Search the records for "computer". Report every line where it occurs.
····················
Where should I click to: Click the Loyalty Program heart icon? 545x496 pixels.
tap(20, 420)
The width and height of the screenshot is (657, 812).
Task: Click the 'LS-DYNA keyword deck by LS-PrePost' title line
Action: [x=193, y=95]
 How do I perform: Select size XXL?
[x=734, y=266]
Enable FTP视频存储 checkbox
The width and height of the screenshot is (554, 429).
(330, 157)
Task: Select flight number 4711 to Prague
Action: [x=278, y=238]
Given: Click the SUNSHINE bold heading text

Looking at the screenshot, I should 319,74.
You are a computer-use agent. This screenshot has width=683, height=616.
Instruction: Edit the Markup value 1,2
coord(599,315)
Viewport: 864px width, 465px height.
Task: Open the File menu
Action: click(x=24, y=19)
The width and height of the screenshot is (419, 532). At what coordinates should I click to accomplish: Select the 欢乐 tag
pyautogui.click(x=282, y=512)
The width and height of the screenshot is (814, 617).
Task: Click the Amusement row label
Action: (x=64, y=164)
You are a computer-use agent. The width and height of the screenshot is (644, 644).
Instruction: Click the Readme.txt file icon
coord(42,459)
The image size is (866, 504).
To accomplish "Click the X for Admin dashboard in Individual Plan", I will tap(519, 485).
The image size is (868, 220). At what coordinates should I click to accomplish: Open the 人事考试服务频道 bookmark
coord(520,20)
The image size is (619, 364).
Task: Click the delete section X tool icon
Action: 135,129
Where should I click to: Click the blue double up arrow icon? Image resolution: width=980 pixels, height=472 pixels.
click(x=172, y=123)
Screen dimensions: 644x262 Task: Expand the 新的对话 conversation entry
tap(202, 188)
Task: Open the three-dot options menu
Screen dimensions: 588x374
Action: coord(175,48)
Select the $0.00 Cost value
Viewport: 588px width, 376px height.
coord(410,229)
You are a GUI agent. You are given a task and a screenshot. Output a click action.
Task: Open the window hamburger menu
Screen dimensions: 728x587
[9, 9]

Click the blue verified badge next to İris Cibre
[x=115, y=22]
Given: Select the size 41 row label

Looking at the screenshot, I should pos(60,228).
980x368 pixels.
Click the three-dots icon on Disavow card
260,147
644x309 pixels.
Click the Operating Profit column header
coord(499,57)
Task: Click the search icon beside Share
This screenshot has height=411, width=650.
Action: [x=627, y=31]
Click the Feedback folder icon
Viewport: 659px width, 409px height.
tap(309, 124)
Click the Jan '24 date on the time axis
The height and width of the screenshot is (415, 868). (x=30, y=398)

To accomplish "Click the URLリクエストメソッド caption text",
····················
- **Response to this exercise**:
You are a computer-use agent. This screenshot has width=683, height=616.
You are a computer-use agent. The width and height of the screenshot is (644, 644).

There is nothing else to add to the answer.